Mark Carney (left) met with European allies as part of his first foreign trip as prime minister, which included sitting down with British Prime Minister Keir Starmer (right). (Simon Dawson/10 Downing Street/Wikimedia Commons)

March 9 was a good day for Mark Carney, who was elected as the new leader of the federal Liberals — and inevitably Canada’s next prime minister — at the party’s leadership convention, sweeping the election with 86 per cent of the vote.
Carney has risen to premiership during a turbulent time for Canada, with the U.S. vacillating on tariffs, intermittent threats of annexation, an opposition whose polling strength draws from his predecessor’s unpopularity, and a federal election that is going to happen very soon. Needless to say, he has a packed schedule.
What Carney does have going for him is his relative outsider status. Having been almost completely unaffiliated with Justin Trudeau’s governance, Carney will have an easier time deflecting the Conservative accusation that he is “just like Justin.”
But this leads us to ask who exactly is Carney? He may have never held any sort of elected office, but he does have a resumé that can be drawn upon to give us an idea of what to expect from a Carney government — and it is not going to be anything inspiring.
Keeping it brief, Carney has a background in global finance. Having both a PhD in economics and a career at Goldman Sachs, his first foray into the spotlight came when he was governor of the Bank of Canada from 2008 to 2013, during the global financial crisis.
He is often credited for mitigating the severity of the crisis on the national economy. Soon after, he became the first non-British governor of the Bank of England from 2013 to 2020.
After that, he returned to Canada and held various roles, including chair of Brookfield Asset Management, an informal advisor to Trudeau, and chair of the Liberals’ economic growth taskforce. Carney definitely boasts an impressive CV for a country where economic woes are a major concern for many.
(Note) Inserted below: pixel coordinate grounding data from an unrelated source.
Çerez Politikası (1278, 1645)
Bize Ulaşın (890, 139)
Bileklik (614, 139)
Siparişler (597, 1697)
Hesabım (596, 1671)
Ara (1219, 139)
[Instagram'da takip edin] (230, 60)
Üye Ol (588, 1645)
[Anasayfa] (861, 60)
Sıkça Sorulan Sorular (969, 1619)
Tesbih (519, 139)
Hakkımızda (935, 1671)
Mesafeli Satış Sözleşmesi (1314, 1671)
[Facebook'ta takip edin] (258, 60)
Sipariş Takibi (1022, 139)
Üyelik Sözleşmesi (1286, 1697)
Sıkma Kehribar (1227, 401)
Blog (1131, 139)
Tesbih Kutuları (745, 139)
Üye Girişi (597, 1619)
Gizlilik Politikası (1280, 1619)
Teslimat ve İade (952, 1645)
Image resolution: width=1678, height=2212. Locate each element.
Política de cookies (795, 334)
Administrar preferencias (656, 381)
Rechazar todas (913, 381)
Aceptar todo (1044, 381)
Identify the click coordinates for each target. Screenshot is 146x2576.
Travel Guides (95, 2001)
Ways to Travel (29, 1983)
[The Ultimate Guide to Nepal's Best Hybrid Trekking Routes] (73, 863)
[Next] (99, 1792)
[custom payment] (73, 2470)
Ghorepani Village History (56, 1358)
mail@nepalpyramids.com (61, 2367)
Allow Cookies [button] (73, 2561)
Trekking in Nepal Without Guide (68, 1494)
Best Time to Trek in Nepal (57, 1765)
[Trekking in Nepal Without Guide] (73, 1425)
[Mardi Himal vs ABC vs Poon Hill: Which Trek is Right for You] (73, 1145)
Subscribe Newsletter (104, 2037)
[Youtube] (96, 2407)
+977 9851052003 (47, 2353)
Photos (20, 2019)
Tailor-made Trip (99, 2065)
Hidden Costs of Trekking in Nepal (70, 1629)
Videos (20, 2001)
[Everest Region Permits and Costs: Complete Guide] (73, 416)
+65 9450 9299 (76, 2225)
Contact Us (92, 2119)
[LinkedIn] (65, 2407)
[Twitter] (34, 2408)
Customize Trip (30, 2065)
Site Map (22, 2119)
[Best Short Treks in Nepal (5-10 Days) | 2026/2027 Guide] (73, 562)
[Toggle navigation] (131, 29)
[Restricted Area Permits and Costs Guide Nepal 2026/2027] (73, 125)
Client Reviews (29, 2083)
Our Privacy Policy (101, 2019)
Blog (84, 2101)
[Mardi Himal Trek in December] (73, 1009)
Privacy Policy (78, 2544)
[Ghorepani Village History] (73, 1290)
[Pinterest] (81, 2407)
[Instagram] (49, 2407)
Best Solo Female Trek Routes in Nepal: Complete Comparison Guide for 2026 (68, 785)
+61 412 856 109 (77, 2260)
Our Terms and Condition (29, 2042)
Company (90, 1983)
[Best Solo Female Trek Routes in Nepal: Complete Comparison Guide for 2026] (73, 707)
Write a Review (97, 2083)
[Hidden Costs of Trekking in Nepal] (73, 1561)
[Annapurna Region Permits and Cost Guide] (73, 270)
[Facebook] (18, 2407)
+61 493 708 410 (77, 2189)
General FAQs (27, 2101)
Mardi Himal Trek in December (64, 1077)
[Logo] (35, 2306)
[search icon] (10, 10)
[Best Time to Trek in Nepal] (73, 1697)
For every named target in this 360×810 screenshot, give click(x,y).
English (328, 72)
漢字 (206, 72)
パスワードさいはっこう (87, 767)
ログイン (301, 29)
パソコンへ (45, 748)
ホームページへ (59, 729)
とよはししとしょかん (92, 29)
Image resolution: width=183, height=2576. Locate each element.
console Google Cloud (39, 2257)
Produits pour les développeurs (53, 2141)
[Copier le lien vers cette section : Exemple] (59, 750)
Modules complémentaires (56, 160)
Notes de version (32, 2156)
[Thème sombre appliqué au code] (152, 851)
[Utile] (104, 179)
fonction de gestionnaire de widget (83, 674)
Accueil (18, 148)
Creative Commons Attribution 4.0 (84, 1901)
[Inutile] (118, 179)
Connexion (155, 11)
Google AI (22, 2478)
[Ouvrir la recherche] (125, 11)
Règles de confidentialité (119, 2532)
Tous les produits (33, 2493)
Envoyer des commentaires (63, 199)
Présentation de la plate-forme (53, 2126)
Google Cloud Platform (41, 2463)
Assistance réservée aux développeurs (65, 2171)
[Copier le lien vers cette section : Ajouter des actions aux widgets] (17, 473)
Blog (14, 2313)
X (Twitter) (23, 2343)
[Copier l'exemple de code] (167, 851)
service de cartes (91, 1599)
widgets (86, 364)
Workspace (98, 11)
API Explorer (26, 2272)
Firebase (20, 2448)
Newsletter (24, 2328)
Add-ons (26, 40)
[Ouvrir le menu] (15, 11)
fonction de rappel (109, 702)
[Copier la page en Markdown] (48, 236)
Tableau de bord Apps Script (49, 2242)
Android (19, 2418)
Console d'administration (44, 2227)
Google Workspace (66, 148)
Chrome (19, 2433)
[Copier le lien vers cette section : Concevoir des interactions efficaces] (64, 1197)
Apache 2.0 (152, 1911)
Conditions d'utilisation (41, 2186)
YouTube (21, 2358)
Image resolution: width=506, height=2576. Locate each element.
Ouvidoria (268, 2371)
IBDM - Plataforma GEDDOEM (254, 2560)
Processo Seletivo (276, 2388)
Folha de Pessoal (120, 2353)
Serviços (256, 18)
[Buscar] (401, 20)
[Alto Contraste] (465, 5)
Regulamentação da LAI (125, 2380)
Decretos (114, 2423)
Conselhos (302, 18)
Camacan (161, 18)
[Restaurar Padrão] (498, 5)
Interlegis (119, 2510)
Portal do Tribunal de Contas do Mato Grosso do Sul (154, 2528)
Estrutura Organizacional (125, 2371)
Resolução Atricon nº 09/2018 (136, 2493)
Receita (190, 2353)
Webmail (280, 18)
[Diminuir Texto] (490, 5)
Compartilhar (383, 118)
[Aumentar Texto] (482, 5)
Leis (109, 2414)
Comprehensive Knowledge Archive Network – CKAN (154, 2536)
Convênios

However, this list of career highlights also sheds light onto what we ought to expect from Carney going forward.
Carney is, to put it plainly, a capital-T Technocrat. Having been trained and worked as an economist, his expertise lies squarely in the numbers as prescribed by the liberal international order — he thinks like one and acts in kind.
When he was with Goldman Sachs, Carney was a member of the team that advised then-president Boris Yeltsin on navigating the 1998 Russian financial crisis, and then saw the finalization of a Mulroney-era privatization scheme by selling off the last 19 per cent of the federal government’s stake in Petro-Canada in 2004. Both were instances of said liberal international order’s global supremacy being reaffirmed through neoliberal economics.
Carney’s platform is one that is heavily couched in using the power of the state to enact market-based solutions to housing, climate change, and interprovincial and international trade, all while vowing to rein in government spending.
In a time when Canada’s largest trade partner, the United States, has taken to shunning allies, Carney’s pocketbook platform — including putting an end to the consumer carbon tax — paints him as being “the man of the moment” who can, and will, take on the Trump administration blow for blow whilst forging new trade alliances and stoking patriotism in the face of a potential existential threat.
If you are familiar with The West Wing T.V. drama, then Carney could very well be the real-life Josiah Bartlet, or to Carney’s actual hero, Jean Chrétien, an economic liberal technocrat with a patriotic streak.
I am inclined to go for the latter comparison because this is the real world with real consequences. Should a Carney government form after Canada’s next federal election, then we can expect a prosperous Canadian economy propped up by still-downtrodden Canadians.